# [EXERCISE DESCRIPTION]
Apart from the pictures, everything in the lines below must be printed exactly.

# [THE DATA]
---------------
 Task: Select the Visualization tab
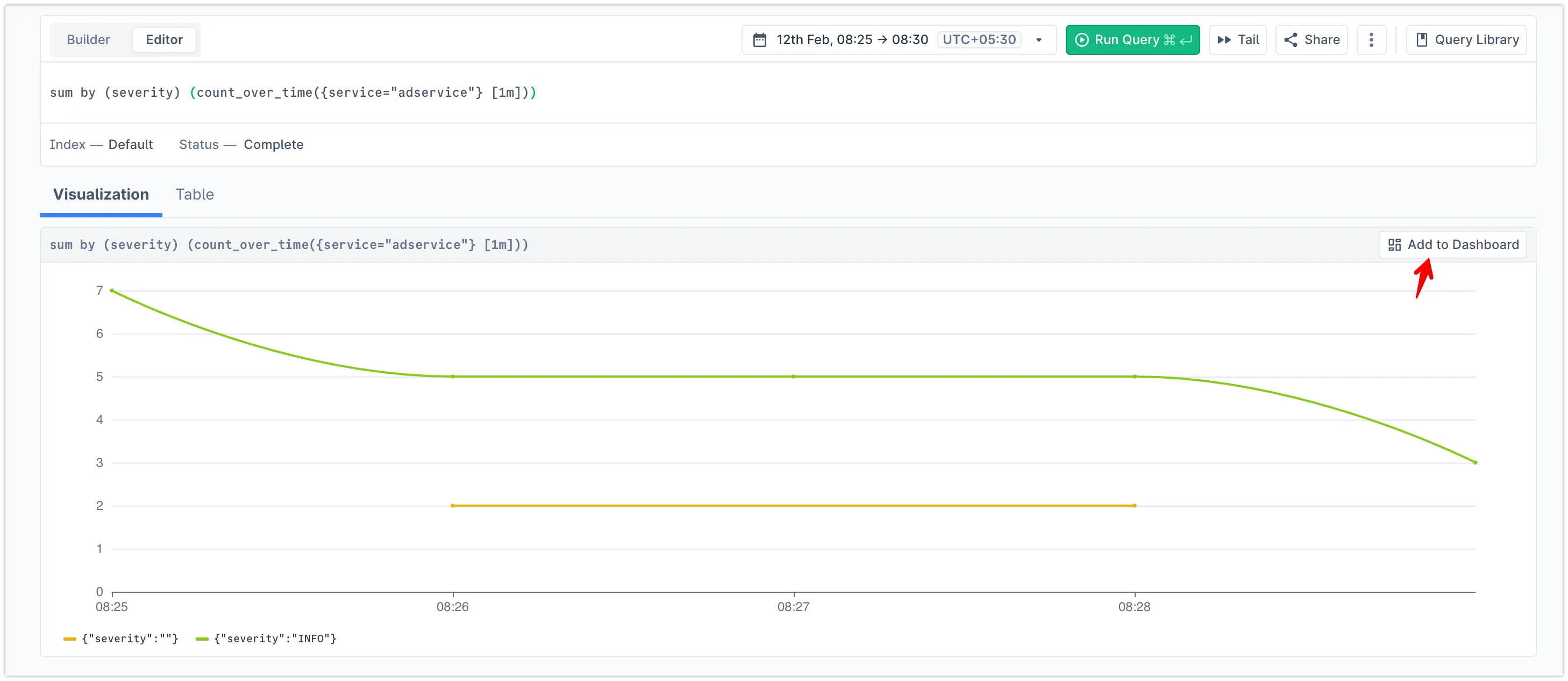tap(101, 194)
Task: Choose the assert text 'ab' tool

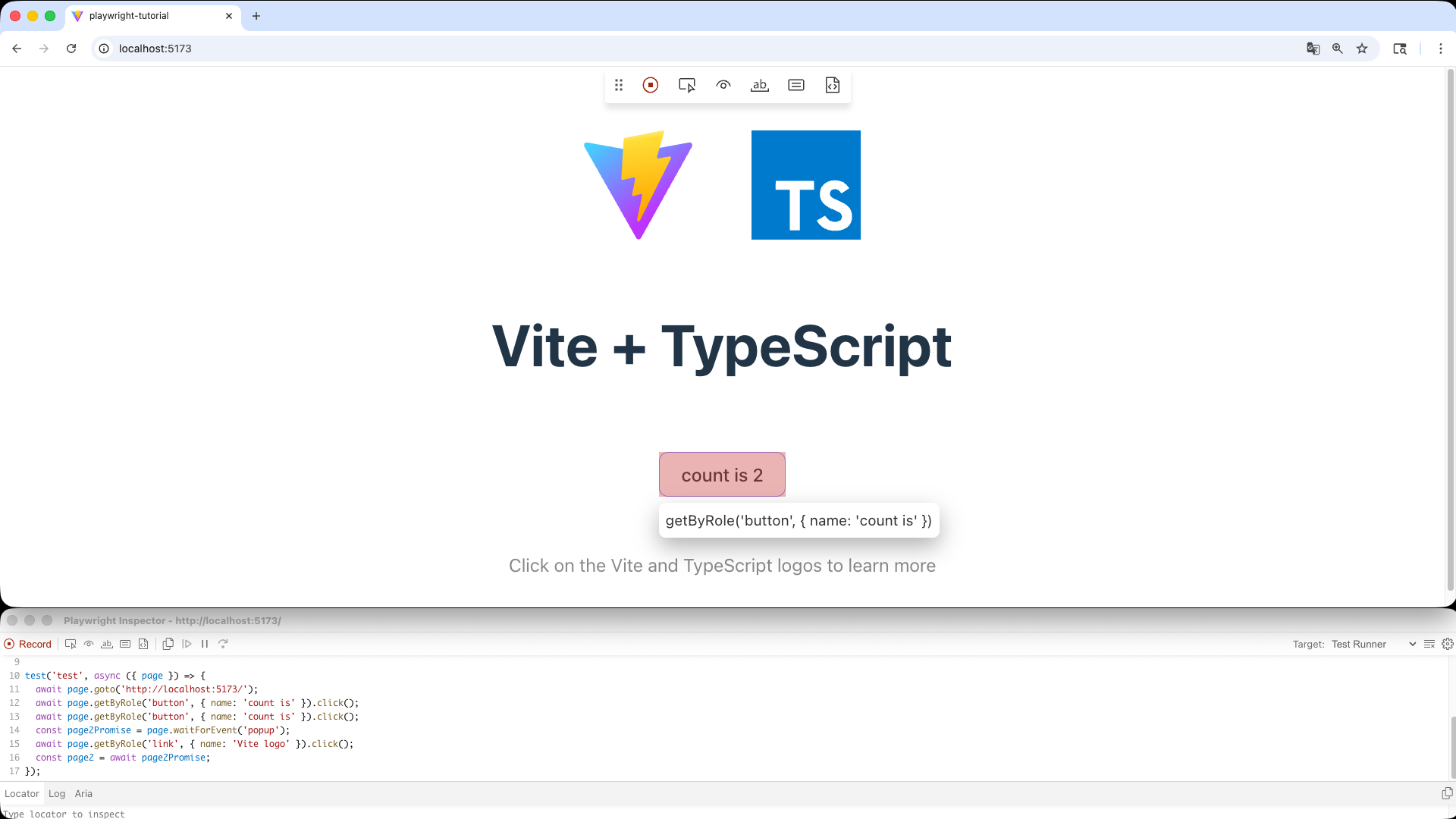Action: pos(759,85)
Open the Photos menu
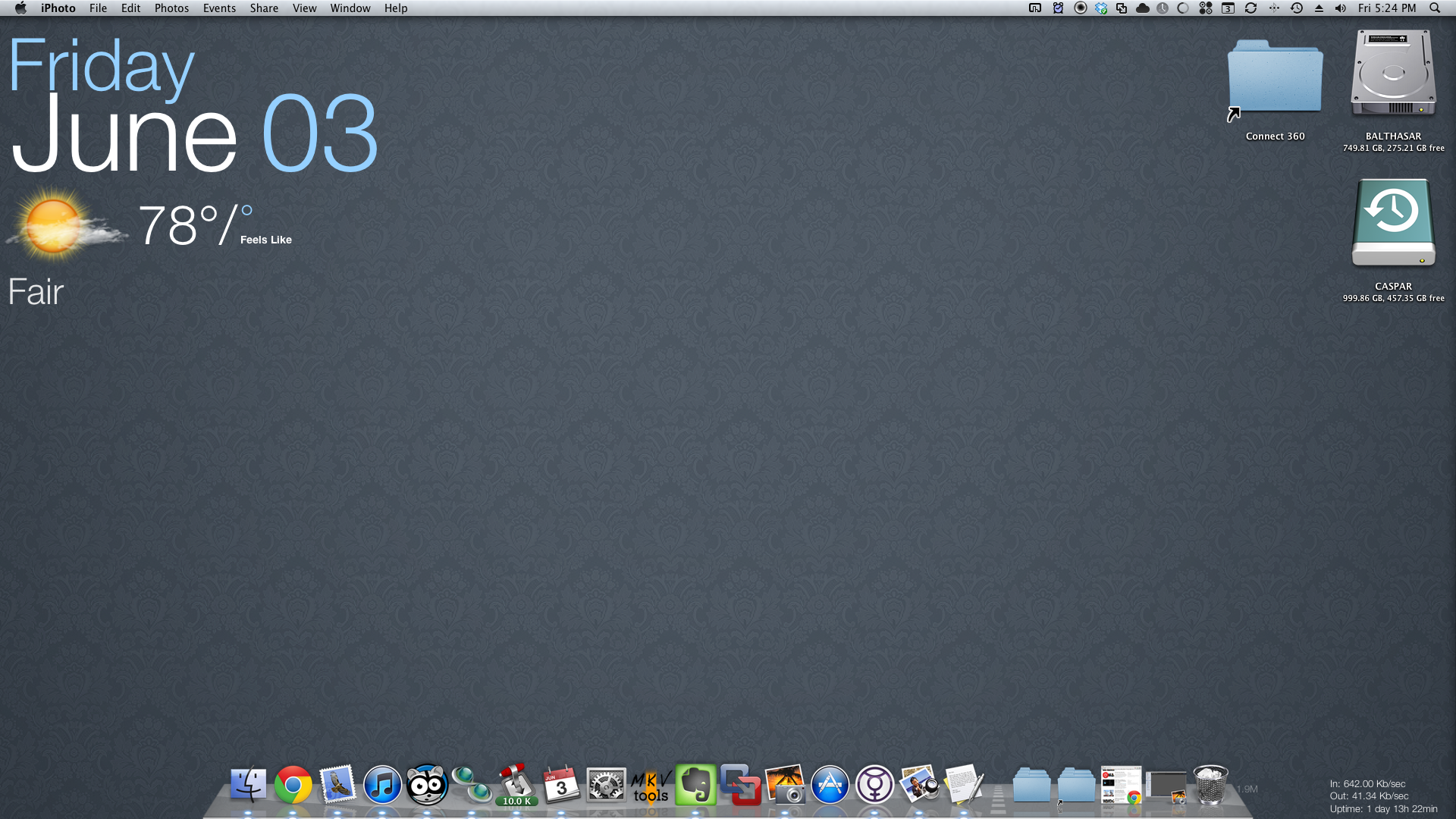 click(x=171, y=8)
---------------
# [YOUR RESPONSE]
 Task: Select the Visualization tab
tap(101, 194)
Task: Choose the assert text 'ab' tool

Action: pos(759,85)
Open the Photos menu
 click(x=171, y=8)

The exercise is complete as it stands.